Desse modo, retirou a exclusividade das funções de administração, planejamento, inspeção, supervisão e orientação educacional do curso de Pedagogia, possibilitando a abertura a outros licenciados, desde que formados em curso de pós- graduação, embora não especifique se em lato ou stricto sensu. O principal argumento da modificação, para além do cumprimento dos artigos em referência da LDB, é o entendimento de que assim está garantindo o cumprimento da gestão democrática da escola pública brasileira, uma vez que possibilita as funções gestoras da escola a todos os licenciados, desde que haja formação para tal.

Ao tempo em que identificamos a profusão de documentos legais durante o processo de discussão, negociação e construção das DCN, também identificamos a grande quantidade de produção acadêmico-científica, especialmente de professoras e professores participantes diretos desses processos, após a aprovação do Parecer 005/2005, que já explicitava formalmente a pretensão do projeto de lei. Algumas dessas produções explicitam e analisam o debate ético-político-epistemológico que

foi base das argumentações dos grupos envolvidos e outras, ainda, fazem uma minuciosa análise dos resultados do processo, materializados naquele Parecer. Algumas dessas produções fazem a análise do processo e do resultado argumentando que a lei acaba por ampliar a função do pedagogo. Outros defendem que a lei “[...] transforma o curso de Pedagogia em um curso genérico e desfigurado” (PARECER CNE/CP Nº 3/2006, p. 4), como faz o conselheiro que vota contrariamente ao parecer em referência. Há também produções que criticam severamente as DCN por considerá-las “[...] uma expressão da epistemologia da prática” (RODRIGUES e KUENZER, 2007, p. 35). Outras produções compreendem que, apesar da

[...] fragilidade que reveste o curso de Pedagogia, enquanto campo de conhecimento [...] Não se pode negar, também, que esse campo vem se afirmando no que se refere ao reconhecimento de sua especificidade e que avanços significativos vêm sendo empreendidos quanto à definição de seu estatuto teórico (BISSOLI DA SILVA, 2017, p. 15).
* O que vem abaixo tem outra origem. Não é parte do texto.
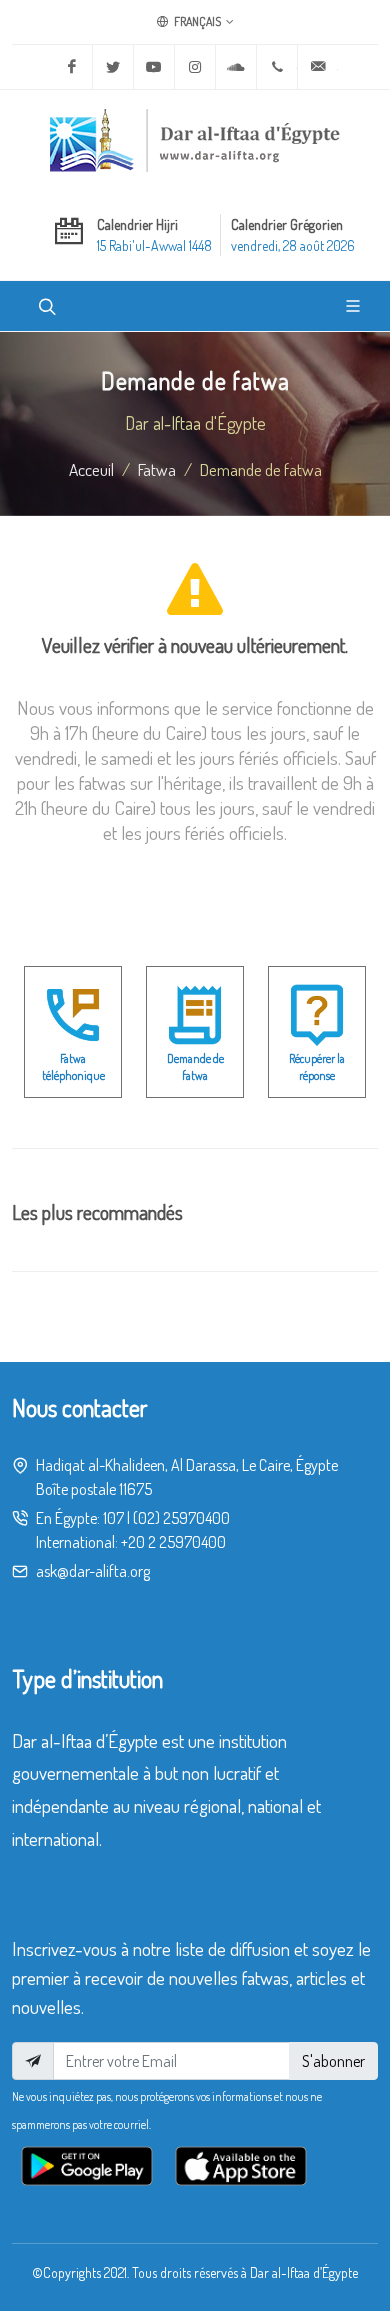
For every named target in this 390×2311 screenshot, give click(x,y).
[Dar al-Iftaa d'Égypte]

Ainda existe quem considere que “[...] abre-se assim, amplo horizonte para a formação e atuação profissional dos pedagogos” (AGUIAR et al. 2006, p. 829). Longe de se caracterizar em uma unanimidade, mas como um acordo negociado para a solução, “[...] mesmo que provisória, para uma controvérsia que se estende há pelo menos 25 anos” (SCHEIBE, 2007, p. 60), as Diretrizes Curriculares Nacionais (DCN) para o Curso de graduação em Pedagogia, licenciatura, regulamentam, sistematizam e organizam o curso de Pedagogia a partir do previsto na Lei de Diretrizes e Bases n. 9.394/96, acerca da formação de professores no Brasil. Têm força de lei e foram homologadas como Resolução n. 1 pelo Conselho Pleno do Conselho Nacional de Educação, em 15 de maio de 2006.